Acute monarticular joint pain requires particularly rapid diagnosis because some of its causes, particularly infectious (septic) arthritis and crystal-induced arthritis, require rapid treatment. Both of these disorders are inflammatory and cause joint effusions. Crystal-induced arthritis is usually caused by monosodium urate (gout) or Ca pyrophosphate dihydrate crystal deposition disease (pseudogout). Acute monarticular arthritis may occasionally be the initial presentation of psoriatic arthritis or various types of polyarticular inflammatory arthritis. Less common causes of acute monarticular arthritis are disorders such as adjacent osteomyelitis, bone infarcts, foreign bodies, hemarthroses (eg, in hemophilia or coagulopathies), and tumors.

Evaluation

Evaluation should determine whether the joint or periarticular structures are the cause of symptoms and whether there is inflammation. If inflammation is present or the diagnosis is unclear, signs and symptoms of polyarticular and systemic disorders should be sought and all joints examined.

History

Severe joint pain that develops over hours suggests crystal-induced (or less often infectious) arthritis. A previous attack of crystal-induced arthritis with development of similar symptoms suggests recurrence. Risk factors for gout include male sex, older age, and use of diuretics or other drugs that increase uric acid (urate) levels. Risk factors for infection include immunosuppressive or corticosteroid therapy, diabetes, IV drug use, extra-articular foci of infection, tick bite or residence in a Lyme-endemic area, previous intra-articular corticosteroids, and joint prostheses. Urethritis can suggest reactive arthritis or a gonococcal infection, but gonococcal arthritis often develops in patients without symptoms of urethritis.

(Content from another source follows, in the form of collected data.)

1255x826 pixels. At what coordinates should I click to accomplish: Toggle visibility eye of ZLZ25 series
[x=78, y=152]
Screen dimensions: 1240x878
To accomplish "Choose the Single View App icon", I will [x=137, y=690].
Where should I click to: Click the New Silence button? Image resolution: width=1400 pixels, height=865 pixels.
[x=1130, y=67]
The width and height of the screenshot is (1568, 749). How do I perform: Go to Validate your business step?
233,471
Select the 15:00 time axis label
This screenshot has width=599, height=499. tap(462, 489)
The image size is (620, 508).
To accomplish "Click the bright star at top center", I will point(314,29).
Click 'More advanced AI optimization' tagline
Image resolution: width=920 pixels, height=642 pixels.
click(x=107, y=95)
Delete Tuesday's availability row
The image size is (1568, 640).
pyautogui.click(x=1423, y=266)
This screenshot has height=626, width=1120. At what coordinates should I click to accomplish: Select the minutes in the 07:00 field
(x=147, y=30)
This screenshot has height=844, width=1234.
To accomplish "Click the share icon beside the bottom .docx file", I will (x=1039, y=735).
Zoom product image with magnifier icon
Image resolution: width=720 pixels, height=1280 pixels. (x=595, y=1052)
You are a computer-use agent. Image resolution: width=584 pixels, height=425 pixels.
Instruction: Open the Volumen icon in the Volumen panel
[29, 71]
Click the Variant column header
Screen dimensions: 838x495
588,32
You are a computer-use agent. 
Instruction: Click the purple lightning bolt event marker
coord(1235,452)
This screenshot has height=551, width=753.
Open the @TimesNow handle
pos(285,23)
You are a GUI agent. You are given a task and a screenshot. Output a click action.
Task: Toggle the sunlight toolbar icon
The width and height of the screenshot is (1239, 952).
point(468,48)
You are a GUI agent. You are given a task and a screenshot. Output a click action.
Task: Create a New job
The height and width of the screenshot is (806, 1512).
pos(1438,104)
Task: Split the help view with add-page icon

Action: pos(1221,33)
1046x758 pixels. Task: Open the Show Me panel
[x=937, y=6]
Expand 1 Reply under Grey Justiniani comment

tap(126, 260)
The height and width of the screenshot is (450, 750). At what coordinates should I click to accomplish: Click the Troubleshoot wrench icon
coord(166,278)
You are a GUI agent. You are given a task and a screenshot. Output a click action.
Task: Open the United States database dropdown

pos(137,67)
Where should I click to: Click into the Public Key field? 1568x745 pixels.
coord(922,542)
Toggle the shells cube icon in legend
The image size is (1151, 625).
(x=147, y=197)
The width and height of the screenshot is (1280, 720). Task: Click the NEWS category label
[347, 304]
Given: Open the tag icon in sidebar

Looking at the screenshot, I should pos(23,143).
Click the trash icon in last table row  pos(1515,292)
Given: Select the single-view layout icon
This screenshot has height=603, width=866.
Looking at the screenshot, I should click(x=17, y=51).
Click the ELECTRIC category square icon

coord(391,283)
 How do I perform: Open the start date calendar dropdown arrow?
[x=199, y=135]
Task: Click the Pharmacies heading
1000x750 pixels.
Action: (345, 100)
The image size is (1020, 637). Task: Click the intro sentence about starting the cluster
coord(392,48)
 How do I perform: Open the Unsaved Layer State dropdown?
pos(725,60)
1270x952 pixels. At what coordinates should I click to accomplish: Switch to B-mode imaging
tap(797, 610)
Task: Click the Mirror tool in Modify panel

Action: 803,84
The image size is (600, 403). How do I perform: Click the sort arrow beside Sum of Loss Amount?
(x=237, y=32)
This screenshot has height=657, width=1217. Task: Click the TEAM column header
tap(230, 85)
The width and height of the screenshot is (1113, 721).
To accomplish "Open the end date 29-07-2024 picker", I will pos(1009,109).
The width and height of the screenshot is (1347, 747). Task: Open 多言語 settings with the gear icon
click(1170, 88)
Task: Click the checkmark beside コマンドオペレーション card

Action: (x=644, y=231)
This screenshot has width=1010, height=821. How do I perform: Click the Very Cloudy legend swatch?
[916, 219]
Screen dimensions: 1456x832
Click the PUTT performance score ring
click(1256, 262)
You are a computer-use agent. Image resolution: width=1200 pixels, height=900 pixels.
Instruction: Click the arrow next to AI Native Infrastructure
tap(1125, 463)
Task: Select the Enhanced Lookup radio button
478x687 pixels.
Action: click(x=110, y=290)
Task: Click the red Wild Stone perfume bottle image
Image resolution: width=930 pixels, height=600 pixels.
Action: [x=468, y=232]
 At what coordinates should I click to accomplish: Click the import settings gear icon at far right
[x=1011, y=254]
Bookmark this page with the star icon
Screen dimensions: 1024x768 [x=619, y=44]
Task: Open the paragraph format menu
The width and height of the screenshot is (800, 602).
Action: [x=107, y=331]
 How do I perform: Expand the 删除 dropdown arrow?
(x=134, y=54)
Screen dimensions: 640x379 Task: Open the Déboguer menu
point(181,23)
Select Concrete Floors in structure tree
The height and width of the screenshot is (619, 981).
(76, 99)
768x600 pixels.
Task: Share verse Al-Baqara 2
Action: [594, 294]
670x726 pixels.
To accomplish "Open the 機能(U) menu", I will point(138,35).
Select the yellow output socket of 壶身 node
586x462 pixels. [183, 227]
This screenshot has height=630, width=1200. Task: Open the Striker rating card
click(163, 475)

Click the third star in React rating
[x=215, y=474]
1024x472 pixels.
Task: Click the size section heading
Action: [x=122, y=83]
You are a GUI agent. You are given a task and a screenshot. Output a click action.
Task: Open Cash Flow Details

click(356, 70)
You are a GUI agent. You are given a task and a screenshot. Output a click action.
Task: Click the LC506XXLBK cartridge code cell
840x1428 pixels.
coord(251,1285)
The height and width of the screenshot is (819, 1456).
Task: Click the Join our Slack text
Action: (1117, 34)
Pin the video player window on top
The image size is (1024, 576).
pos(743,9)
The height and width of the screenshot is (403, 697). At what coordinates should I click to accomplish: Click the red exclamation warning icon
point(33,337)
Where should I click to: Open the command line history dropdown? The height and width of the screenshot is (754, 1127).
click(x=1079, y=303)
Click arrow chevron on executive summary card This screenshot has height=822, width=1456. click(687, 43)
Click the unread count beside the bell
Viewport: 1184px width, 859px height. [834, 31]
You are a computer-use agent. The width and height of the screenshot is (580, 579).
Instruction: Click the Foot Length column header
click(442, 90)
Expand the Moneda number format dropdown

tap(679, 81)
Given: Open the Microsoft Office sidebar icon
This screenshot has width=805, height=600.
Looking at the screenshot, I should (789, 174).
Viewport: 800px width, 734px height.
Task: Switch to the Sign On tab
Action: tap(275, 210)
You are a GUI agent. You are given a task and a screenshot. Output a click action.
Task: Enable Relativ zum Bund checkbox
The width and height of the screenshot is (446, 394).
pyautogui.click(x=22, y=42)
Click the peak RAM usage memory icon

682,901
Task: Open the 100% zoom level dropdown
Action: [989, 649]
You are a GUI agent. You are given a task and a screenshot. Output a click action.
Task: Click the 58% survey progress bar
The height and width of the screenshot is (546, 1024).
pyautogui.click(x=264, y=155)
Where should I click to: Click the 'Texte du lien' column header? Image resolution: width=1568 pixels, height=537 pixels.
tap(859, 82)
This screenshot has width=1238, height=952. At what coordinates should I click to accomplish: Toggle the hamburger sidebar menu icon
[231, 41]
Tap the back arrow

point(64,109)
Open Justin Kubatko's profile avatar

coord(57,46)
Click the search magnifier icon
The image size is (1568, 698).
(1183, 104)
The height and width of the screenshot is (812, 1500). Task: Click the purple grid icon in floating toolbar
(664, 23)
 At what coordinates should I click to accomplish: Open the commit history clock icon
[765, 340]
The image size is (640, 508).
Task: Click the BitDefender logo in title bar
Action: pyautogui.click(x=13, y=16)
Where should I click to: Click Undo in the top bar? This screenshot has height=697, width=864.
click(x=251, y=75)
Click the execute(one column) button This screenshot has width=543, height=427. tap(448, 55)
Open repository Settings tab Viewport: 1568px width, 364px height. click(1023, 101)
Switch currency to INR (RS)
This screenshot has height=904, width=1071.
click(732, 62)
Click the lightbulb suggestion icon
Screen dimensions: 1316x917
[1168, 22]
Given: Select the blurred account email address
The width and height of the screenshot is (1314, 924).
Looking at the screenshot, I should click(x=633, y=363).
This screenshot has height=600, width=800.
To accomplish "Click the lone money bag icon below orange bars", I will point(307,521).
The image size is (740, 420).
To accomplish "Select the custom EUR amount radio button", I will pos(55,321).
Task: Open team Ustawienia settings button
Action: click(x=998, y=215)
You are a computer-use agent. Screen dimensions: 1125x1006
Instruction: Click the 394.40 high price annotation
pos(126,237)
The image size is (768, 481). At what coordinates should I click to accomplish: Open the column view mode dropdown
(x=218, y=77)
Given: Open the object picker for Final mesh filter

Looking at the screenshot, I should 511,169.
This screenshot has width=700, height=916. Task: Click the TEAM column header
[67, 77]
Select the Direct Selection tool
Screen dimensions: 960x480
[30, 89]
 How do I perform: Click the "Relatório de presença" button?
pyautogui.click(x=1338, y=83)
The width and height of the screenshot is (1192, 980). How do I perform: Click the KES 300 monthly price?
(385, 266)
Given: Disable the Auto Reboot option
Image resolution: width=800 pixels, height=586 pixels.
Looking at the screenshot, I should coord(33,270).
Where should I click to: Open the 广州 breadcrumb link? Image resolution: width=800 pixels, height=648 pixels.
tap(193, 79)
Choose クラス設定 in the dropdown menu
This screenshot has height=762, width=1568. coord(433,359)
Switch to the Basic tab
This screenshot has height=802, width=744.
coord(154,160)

Pain during rest and on initiating activity suggests inflammatory arthritis, whereas pain worsened by movement and relieved by rest suggests mechanical disorders (eg, osteoarthritis). Gradual onset of pain is typical of RA or noninfectious arthritis but can result from certain infectious arthritides (eg, tuberculous, fungal).

Physical examination

Pain aggravated by passive motion of another structure (eg, passive hip rotation worsening knee pain) suggests referred pain. Pain worse with active than with passive joint motion may indicate tendinitis or bursitis; joint inflammation generally restricts active and passive range of joint motion severely. Tenderness or swelling at only one side of a joint suggests an extra-articular origin (eg, in ligaments, tendons, or bursae); findings on several aspects of the joint suggest an intra-articular cause.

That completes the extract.